Syria has denied it had used chemical weapons on rebel forces, denouncing as “lies” Western claims the nerve agent sarin was detected in samples sent from the front line.
A day after US Defence Secretary Chuck Hagel went public with claims of sarin use “on a small scale” he believed came from regime forces, Syria’s Information Minister Omran Al-Zoubi told Russian TV: “Everything the American minister and British government have said lacks credibility. It’s baseless, and it’s a new tactic to put political and economic pressure on Syria.”
President Obama, in his first comments about the new intelligence disclosure, has said, “For the Syrian government to utilize chemical weapons on its people crosses a line that will change my calculus and how the United States approaches these issues.” He has issued similar warnings for months, saying the use of chemical weapons or transfer of the stockpiles to terrorists would cross a “red line” and carry “enormous consequences.”
At the Nato conference of foreign ministers in Brussels this week, US Secretary of State John Kerry, Russian Foreign Minister Sergei Lavrov and the alliance’s Secretary-General Anders Fogh Rasmussen, all proposed resuscitating the Geneva initiative for talks signed last year, with Mr Kerry stressing differences between Washington and the Kremlin were not as deep as before. The claim from “Israel” that the Syrian government has already used the nerve agent Sarin on other occasions immediately led to Mr Kerry being asked why this was not seen as crossing the “red line” by Syrian government which, Obama had warned, would lead to a change in Washington’s Syria policy. Forty-eight hours later, pressed by supporters of the Syrian opposition, the White House sent out a letter to members of Congress saying US intelligence agencies believed “with varying degrees of confidence” chemical weapons were used against rebels.
The picture which is emerging from accounts given by Western and Middle Eastern officials and members of the Syrian opposition is this: the tests so far have not yielded conclusive results; they have been based on blood, hair and soil samples as well as photographs and video footage; the samples have not been collected independently by Western investigators inside Syria but handed over by the terrorists or, at least on one occasion, by Turkish intelligence; some of the footage may have been faked; the tests had been carried out at the UK’s Defence Science and Technology Laboratory and in America. Conclusions on them vary within US intelligence agencies and the experience of Iraq and WMD is a source of caution among officials in Washington and London.
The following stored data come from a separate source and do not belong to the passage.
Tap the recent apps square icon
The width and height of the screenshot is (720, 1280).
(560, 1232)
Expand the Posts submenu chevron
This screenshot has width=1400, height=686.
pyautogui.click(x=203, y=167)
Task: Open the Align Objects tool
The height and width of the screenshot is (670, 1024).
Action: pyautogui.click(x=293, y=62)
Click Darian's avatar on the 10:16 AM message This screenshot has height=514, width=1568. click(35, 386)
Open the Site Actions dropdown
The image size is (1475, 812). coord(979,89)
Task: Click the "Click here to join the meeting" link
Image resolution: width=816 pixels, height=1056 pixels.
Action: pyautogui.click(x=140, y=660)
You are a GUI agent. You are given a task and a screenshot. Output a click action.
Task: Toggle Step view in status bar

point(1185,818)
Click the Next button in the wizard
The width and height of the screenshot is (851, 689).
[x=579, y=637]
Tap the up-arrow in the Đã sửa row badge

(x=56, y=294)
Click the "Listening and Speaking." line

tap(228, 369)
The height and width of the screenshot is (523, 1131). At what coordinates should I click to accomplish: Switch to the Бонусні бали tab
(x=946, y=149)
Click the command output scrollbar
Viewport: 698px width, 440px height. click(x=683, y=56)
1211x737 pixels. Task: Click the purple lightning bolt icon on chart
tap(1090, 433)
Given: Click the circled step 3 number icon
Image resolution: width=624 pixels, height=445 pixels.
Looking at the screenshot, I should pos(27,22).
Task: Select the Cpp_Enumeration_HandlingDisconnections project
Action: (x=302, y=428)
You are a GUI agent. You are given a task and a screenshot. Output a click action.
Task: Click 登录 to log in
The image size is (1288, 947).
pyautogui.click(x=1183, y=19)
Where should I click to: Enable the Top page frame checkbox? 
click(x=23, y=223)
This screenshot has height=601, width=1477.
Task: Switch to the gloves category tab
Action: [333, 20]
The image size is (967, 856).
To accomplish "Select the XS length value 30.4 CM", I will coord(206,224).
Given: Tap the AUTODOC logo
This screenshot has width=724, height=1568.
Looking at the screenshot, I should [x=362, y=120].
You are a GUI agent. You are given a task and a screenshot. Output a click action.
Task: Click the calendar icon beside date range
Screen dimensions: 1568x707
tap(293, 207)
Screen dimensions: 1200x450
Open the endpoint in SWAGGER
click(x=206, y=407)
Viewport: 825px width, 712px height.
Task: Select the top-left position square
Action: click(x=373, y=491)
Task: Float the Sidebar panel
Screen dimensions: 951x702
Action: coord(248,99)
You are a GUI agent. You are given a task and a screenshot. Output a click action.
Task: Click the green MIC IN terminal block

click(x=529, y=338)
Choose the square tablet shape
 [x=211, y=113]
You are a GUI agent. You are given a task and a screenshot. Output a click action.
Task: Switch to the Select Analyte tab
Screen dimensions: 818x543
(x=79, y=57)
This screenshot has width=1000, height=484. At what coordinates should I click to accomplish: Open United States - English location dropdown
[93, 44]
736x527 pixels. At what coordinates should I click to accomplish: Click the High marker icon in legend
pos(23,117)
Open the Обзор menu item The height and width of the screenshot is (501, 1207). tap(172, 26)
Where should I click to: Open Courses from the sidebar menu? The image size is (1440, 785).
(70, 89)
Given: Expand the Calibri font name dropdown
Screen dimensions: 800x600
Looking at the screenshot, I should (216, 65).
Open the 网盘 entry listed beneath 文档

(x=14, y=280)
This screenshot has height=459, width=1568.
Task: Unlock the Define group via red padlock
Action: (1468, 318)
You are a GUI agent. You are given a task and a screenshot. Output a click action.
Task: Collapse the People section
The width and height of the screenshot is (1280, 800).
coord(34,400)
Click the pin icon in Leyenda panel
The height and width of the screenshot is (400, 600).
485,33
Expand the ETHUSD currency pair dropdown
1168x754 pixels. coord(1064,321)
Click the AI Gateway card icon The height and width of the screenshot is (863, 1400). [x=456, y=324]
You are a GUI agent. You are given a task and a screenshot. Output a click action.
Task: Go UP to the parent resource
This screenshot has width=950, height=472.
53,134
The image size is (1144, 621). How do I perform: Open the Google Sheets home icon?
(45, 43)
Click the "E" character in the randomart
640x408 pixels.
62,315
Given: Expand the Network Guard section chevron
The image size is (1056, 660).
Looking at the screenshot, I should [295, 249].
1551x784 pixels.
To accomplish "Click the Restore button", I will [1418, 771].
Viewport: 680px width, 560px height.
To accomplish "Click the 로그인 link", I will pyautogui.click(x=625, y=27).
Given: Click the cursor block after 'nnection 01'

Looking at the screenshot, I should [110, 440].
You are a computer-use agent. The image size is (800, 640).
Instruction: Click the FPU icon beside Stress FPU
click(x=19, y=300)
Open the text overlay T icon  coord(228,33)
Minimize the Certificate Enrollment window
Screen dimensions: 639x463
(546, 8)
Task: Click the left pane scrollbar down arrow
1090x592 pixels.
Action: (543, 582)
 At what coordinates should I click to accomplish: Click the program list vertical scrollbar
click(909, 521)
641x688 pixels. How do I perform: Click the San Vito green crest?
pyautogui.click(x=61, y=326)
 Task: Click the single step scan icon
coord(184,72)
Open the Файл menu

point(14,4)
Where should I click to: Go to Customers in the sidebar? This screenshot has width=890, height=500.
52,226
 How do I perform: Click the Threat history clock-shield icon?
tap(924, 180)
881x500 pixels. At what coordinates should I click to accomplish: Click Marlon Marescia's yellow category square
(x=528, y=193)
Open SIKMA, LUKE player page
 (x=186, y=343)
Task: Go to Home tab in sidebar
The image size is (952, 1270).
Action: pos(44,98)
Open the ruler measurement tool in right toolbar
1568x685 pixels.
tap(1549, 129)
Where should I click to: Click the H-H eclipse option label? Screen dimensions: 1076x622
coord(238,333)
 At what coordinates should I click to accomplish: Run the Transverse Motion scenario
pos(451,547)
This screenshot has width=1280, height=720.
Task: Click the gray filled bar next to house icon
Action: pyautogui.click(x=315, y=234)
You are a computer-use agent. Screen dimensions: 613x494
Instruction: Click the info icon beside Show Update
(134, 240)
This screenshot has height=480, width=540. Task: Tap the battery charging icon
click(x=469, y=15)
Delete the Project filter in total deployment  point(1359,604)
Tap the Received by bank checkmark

Dr Sally Leivesley, a chemical and biological analyst, and a former scientific adviser to the Home Office, said: “There are things here which do not add up. A chemical attack using Sarin would leave mass fatalities and very few people alive. From what one hears about the symptoms it’s possible a harassing agent rather than a nerve agent was used”. She added: “The latest ones show people with an eye disorder, which is obviously worrying but does not mean chemical [weapons] or Sarin was involved. Some of the earlier photos we had seen were odd: people in masks and gloves, who were supposedly doctors, touching the victims – something which will not happen. The symptoms we’ve seen could be caused by other elements, such as chlorine.
“What may be considered ‘evidence’ of the presence of chemical elements in things like hair samples could be something like pesticide, which is the reason American agencies want to wait for further tests. Could there have been some faking? Possibly, but if that is being done it’s not because people are bad; it’s because they are desperate.”
Analysts are also puzzled by the way Syrian government supposedly used its WMD arsenal. Dr Ralf Trapp, a specialist on chemical proliferation, said: “From a military perspective, it doesn’t make sense to use chemical weapons bit by bit. Why would the regime just put it on a grenade here or a rocket launcher there? It’s just not the way you would expect a military force to act.”